説明も終わると早速学園長は桜に魔力測定を進めた。

「はい・・・」

機械のスイッチも入り桜が機械に触ってみるとメーターがぐんぐん上昇して行き、
メーターの針は止まった。

「園長・・・これは!?」
「ふむ・・・レベル1000か・・・予想よりか多いのう」
「そりゃあ魔力高いのは当たり前や桜の魔力の強さはワイらの世界最高やねんから」

桜の魔力レベルを見て固まるタカミチに学園長、ケロちゃんは結果が当たり前のように桜の魔力の話をする。

「そんなに高いんですか?」
「そうじゃ高すぎる・・・わしの予想では800くらいかと思っとったんじゃがここまで高いとは・・・」
「そんなにすごい事なんですか?」

頭を抱える学園長に桜は聞く。

「すごい事じゃ・・・エヴァンジェリンが全盛期で700・サウザンドマスターや
ネギ君がレベル800じゃからな、この魔力はわしの孫の木乃香レベルじゃ」
「へぇ〜ネギ坊主から高いとは聞いとったけど木乃香姉ちゃんそんなに高いんかいな」
「そうじゃ・・・これは大変な事じゃ」
「「「えっ!?」」」

学園長のいきなりの発言に驚く桜たち三人・・・すると学園長は木乃香の事を話し始めた。

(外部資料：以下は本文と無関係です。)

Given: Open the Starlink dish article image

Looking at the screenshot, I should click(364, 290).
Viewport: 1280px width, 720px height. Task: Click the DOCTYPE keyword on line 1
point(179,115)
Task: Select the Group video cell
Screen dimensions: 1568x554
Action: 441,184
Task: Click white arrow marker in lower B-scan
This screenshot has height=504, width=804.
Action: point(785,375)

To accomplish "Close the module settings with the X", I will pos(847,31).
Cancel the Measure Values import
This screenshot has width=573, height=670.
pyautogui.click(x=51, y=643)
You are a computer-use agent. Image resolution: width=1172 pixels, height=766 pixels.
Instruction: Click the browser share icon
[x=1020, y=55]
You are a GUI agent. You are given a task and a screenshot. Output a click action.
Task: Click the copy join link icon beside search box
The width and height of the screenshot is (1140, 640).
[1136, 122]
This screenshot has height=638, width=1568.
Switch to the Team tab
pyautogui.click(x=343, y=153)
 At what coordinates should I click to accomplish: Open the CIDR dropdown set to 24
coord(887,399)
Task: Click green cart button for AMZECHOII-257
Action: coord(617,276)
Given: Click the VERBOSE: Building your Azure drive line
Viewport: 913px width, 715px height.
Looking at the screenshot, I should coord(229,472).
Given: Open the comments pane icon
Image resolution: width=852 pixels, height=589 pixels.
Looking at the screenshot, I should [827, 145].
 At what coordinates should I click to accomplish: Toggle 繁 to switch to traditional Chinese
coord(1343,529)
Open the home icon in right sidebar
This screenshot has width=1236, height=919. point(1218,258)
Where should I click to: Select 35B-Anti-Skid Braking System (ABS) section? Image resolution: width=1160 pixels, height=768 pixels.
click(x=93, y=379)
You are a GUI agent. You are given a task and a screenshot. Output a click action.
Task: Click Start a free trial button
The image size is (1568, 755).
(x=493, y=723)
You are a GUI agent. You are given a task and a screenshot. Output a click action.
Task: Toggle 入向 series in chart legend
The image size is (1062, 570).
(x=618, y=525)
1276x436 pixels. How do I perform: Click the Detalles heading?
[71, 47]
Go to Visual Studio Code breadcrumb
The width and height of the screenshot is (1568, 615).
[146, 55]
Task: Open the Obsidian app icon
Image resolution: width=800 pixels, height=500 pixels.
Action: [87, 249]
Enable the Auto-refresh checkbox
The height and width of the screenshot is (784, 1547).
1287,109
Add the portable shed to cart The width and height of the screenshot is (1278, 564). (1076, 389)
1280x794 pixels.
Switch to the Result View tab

「木乃香の魔力はさっき言ったとおり今の桜ちゃんと同じくらい・・・極東最強の魔力持ち主・・・」
「じゃから木乃香の魔力をねらっている悪者がたくさんいるのじゃ」
「これがどういうことだかわかるかの?」
「「はっ!」」「ほぇ?」

学園長の言葉に知世とケロちゃんは事の重大さに気づき、桜は頭の上の?マーク三個浮かべている。
そして学園長の返答には知世が応じた。

「はい・・・桜ちゃんと木乃香さんが同じくらいの魔力と言う事は、桜ちゃんもま
た同じように悪者達に狙われてしまう言う事ですわね」
「私が狙われるって・・・えええええーーーーー!!!!!」

桜は大声で驚く、知世の言葉によりやっと理解できたようだ。

「桜うるさいな〜・・・そんな大声で驚くなや」
「だってだって・・・私悪者さんたちに狙われちゃうんだよ!」
「そんなん狙ってきたとしても桜なら大丈夫やて、皆返り討ちや」
「そうですわね」

ケロちゃんや知世の言う事は最もであり、桜カードをくらった学園長までうんうんとうなずいている。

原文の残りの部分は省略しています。